Washington Gov. Jay Inslee is making another push for a state carbon tax. The Democrat unveiled his latest proposal Tuesday during his State of the State address.
This story has been updated.
Under Inslee’s plan, industrial carbon emissions would be taxed at $20 per ton starting in 2019. After that the tax rate would increase by 3.5 percent, plus inflation annually. The tax would raise an estimated $3.3 billion over the first four years.
During his speech, Inslee urged lawmakers to pass the carbon tax this year.
“Doing so will allow us to reinvest in all the things that drive down emissions,” he said. “We can build more solar panels. We can put more electric cars on the road. We can help more Washingtonians purchase energy-saving insulation for their homes and businesses.”
Under his plan, Inslee would dedicate 50 percent of the carbon tax revenues to clean energy projects, 35 percent to “resilience” projects including flood control and forest health and 15 percent to help low-income communities and displaced workers. In December, Inslee also proposed to use carbon tax revenues on a one-time basis to replenish state reserves he wants to tap to cover a nearly $1 billion shortfall in education spending for the 2018-19 school year.
Several hundred businesses operating in Washington would pay the tax, including utilities and oil companies. Energy intensive and trade-exposed industries could petition for an exemption from the tax.
Last year, executives from Kansas-based Ash Grove Cement testified against a different carbon tax proposal in the Legislature calling it the equivalent of a “death warrant” for the company’s Seattle plant.
“[It’s] putting facilities like us, heavily trade-exposed, energy-intensive industries on death row,” said Curtis Lesslie, the vice president of environmental affairs for Ash Grove.
Republicans have also criticized the idea of a carbon tax as bad for business and consumers.
“A new tax on energy in Washington state will drive jobs out of here,” said state Sen. Doug Ericksen, the ranking Republican on the Senate energy committee.
Senate Minority Leader Mark Schoesler called it a “bait and switch” and state Rep. Drew Stokesbary said Inslee is trying to pick “winners and losers.”
“He wants a $1.5 billion slush fund that he can hand out to Solyndra 2.0 based in Sequim, Washington, or wherever so that he can continue to pick winners and losers for as long as he’s governor,” Stokesbary said. “And I don’t think that’s the right approach for Washington.”
Solyndra was a solar cell company that went out of business in 2011 after getting a federal renewable energy loan.
Inslee insists a tax on carbon would create jobs by fueling a clean energy economy in the state. However, the governor's staff also acknowledged that Washington consumers would pay more in fuel and energy costs if a carbon tax is enacted. That includes a 5 percent average increase in residential electricity prices and a 10 percent increase in residential natural gas prices. The price of a gallon of gasoline could go up 18 cents, according to the governor's initial modeling.

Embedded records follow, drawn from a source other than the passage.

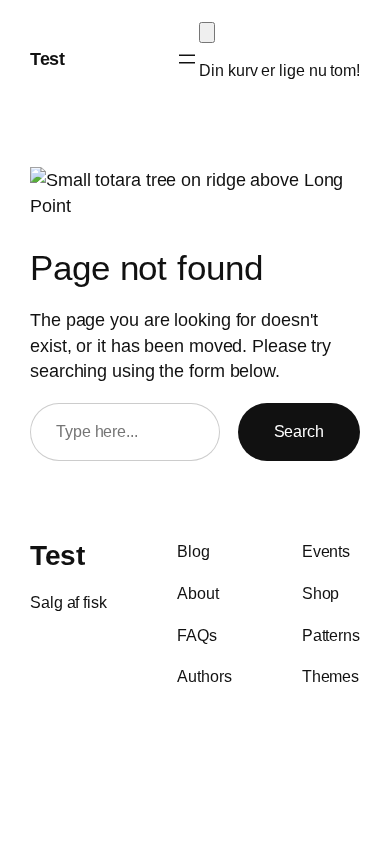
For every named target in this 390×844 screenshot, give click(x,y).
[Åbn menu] (187, 59)
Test (47, 58)
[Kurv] (207, 32)
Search (299, 431)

Inslee noted that British Columbia and California already price carbon and Oregon is considering it. But passage of a carbon tax in a short, 60-day election year session appears to be a longshot in Olympia—even with Democrats in control of both the House and Senate.

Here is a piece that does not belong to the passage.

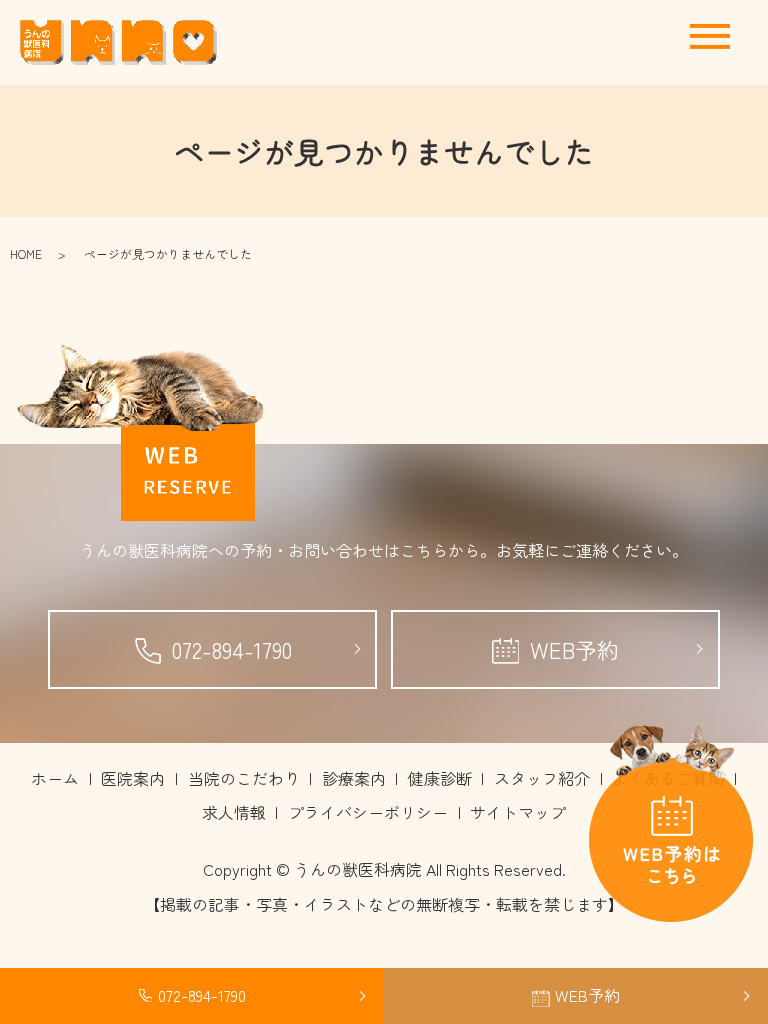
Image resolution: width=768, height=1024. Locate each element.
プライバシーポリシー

But there is a wildcard factor: the potential for carbon tax ballot measures in 2018 backed by tribal, labor and environmental interests. The threat of initiatives could bring the business community to the negotiating table at the Legislature.
On Tuesday, Inslee met with leaders of Puget Sound Energy and Avista Corporation. In statements, both utility's presidents signaled support for the idea of pricing carbon and indicated a willingness to work with the governor on a policy.
Inslee also met with a representative of Microsoft. In a tweet, Microsoft president and chief legal officer Brad Smith wrote, "2018 is the year for #WA state to accelerate efforts to address climate change. We look forward to working with stakeholders to reduce emissions & advance clean energy, including putting a price on carbon."
However, the Association of Washington Business issued a statement opposing Inslee's proposal saying it would drive up costs for companies and consumers. "Those additional costs would also further erode the state's global competitiveness, possibly moving jobs and industries to locations outside of Washington, or even the U.S., without a carbon tax and the stringent environment protections our state has in place," read the statement.
Last year, Inslee proposed a similar carbon tax as part of his plan to fully fund schools. Under that proposal, 50 percent of the revenues would have gone to K-12 education. Instead lawmakers adopted a new state property tax levy to fund schools.
In 2014, Inslee unveiled a “cap-and-trade” proposal designed to raise about $1 billion per year with nearly half the proceeds to fund transportation projects. That proposal died in the 2015 legislature.
Since his days as a member of Congress, Inslee has made combating carbon emissions and global climate change a signature issue. He even wrote a book about it titled “Apollo’s Fire: Igniting America’s Clean Energy Economy.”
A 2008 law requires Washington to reduce greenhouse gas emissions to 25 percent below 1990 levels by 2035 and 50 percent below 1990 levels by 2050. Projections show the state is not on target to meet those reductions. There are proposals in the Washington Legislature this year to set more ambitious goals for carbon emission reduction that align with the 2015 Paris climate agreement.